This movement of vaccine hesitancy is also coming at a time where public health officials are facing underfunding, staff burnout, and growing mistrust from the public, said Roberts.
“We are at a very critical point,” Roberts said.
A new poll released this week by the Kaiser Family Foundation found that fully one-third of parents overall, and more than four in 10 Republicans, do not support schools continuing to require routine vaccination against measles and other illnesses. This is an increase since the beginning of the COVID pandemic, said Chrissie Juliano, executive director of the Big Cities Health Coalition, which is a national forum for the leaders of America’s largest metropolitan health departments.
“Vaccines are one of the most effective tools we have to save lives and avoid severe disease,” Juliano said.
The Centers for Disease Control and Prevention recommends children get two doses of the measles-mumps-rubella vaccine, known as the MMR vaccine, starting when the child is 12 months to 15 months, followed by a second dose when the child is between 4 and 6 years.
The poll from the Kaiser Family Foundation found 28% of the participates think parents should be able to decide not to vaccinate their children with the MMR vaccine, even if that may create health risks for other children and adults. This is an increase from the 16% of adults who participated in the poll in 2019.
In that same poll, 35% of parents with children under the age of 18 think parents should be able to decide not to vaccinate their children with the MMR vaccine, which is up from 23% in 2019.
“This trend has real consequences,” Juliano said.
The current measles outbreak in central Ohio, including a case involving an infant in Clark County, is up to 81 cases, as of Tuesday, including 29 children who have been hospitalized. The cases include 76 unvaccinated children, 22 children under the age of one year who are too young to be vaccinated, three children who have received one dose of the MMR vaccine, and two children with an unknown vaccination status. There have been no fully vaccinated children who have caught the measles in this outbreak.
Roberts said it was likely that they were seeing a large portion of hospitalizations due to the young ages of those involved.
“Our young children are more sensitive to any infectious disease,” Roberts said.

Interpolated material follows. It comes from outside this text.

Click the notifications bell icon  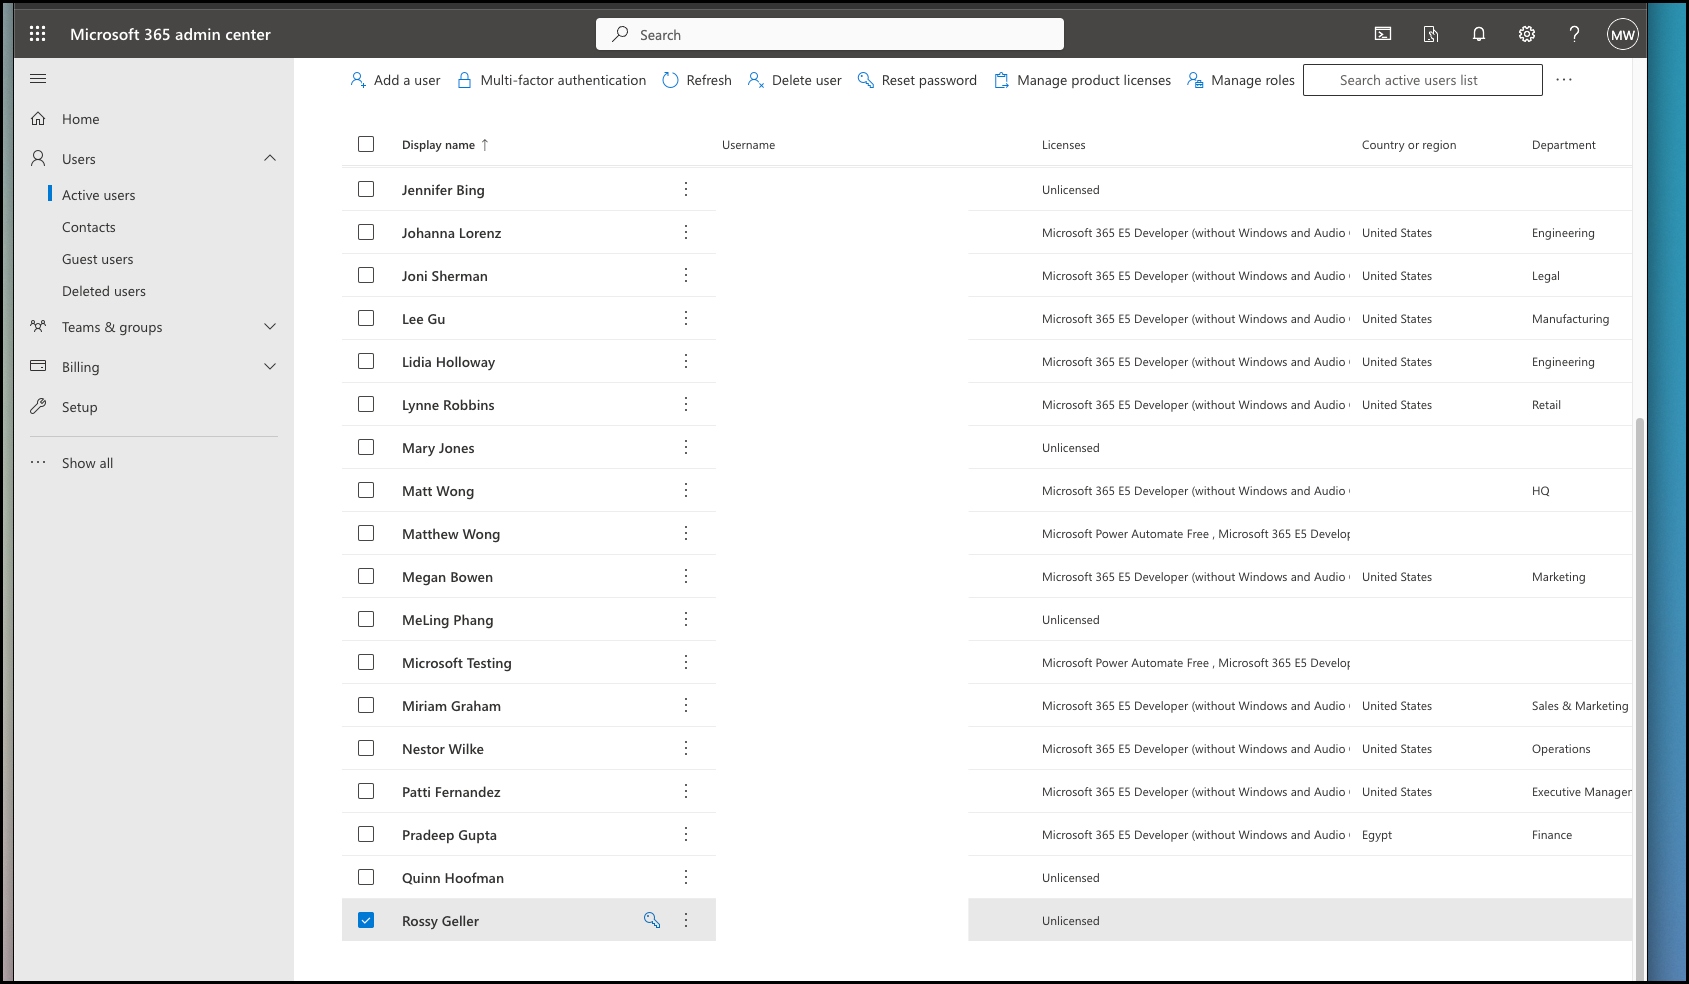click(x=1478, y=34)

Public health officials have interviewed the parents involved in the measles outbreak. Roberts said the parents of the unvaccinated children who were old enough for immunizations had put off the immunizations due to a concern for autism. Studies have shown there is no link between receiving vaccines and developing autism spectrum disorder, the Centers for Disease Control says.
None of the parents interviewed mentioned access to a vaccine provider as a reason why an eligible child was not vaccinated, Roberts said.

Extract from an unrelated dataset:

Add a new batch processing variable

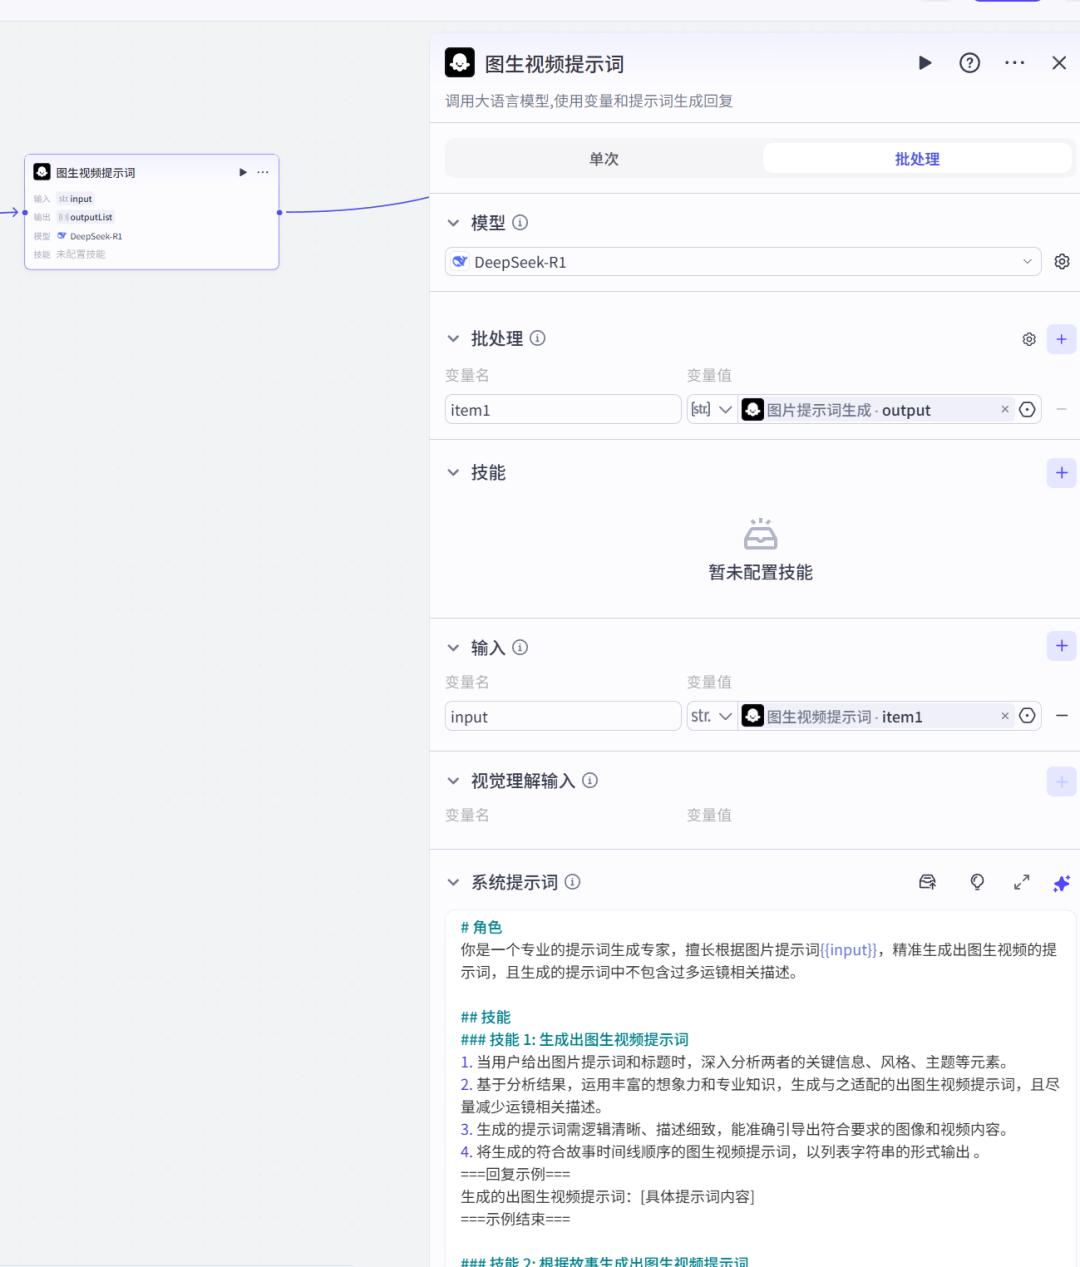(1061, 339)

“It really was an intentional decision not to get their child vaccinated,” Roberts said.
A recent Dayton Daily News investigation found there is a growing moral opposition to vaccinations required for school with experts attributing anti-vaccine sentiments to misinformation.
The newspaper found parents are increasingly choosing to opt their children out of getting immunized against vaccine-preventable diseases like diphtheria, tetanus and pertussis, polio, measles, mumps, rubella, hepatitis B, and chickenpox. The percentage of children entering kindergarten with moral exemptions from getting such vaccines increased statewide last year and was over 10% at 14 area schools. There were only five schools over that threshold the year before.

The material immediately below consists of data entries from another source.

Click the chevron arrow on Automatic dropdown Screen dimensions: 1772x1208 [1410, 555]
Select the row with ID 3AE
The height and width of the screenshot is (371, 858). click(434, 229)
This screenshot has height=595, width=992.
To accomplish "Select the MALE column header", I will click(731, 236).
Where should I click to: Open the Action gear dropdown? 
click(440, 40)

Statewide, the percentage of kindergarteners unvaccinated for moral or religious reasons climbed from 2.4% to 3.2%. The percentage of kindergarteners statewide with all required vaccines last year increased to 88.2%. The Dayton Daily News reported earlier this year that vaccination rates dropped in the 2020-2021 school year, largely because of access issues and school staffing shortages during the height of the pandemic.
On Tuesday, Roberts said vaccinations have become unnecessarily politicized and this has been going on since the pandemic.
“I think what we experienced at the height of the pandemic, particularly when the COVID-19 vaccine became available, is how public health and particularly vaccines became political or were politicized. That was something that was never experienced before in our country, and that, I believe, is going to hurt public health moving forward. Why did vaccines become a political issue? ” Roberts said. “Vaccines are science. They’re public health. And vaccines and public health should be apolitical.”
If this trend continues to grow, health officials fear a resurgence of other vaccine-preventable illnesses.
“There are a host of vaccine-preventable diseases,” Roberts said. “Our fear is that if we see more vaccine reluctance or hesitancy moving forward, we’re going to see a resurgence of some of those other diseases, like hepatitis A, hepatitis B, and we know that when we go to many foreign countries that hepatitis A is a concern. We don’t want the United States to be one of those countries.”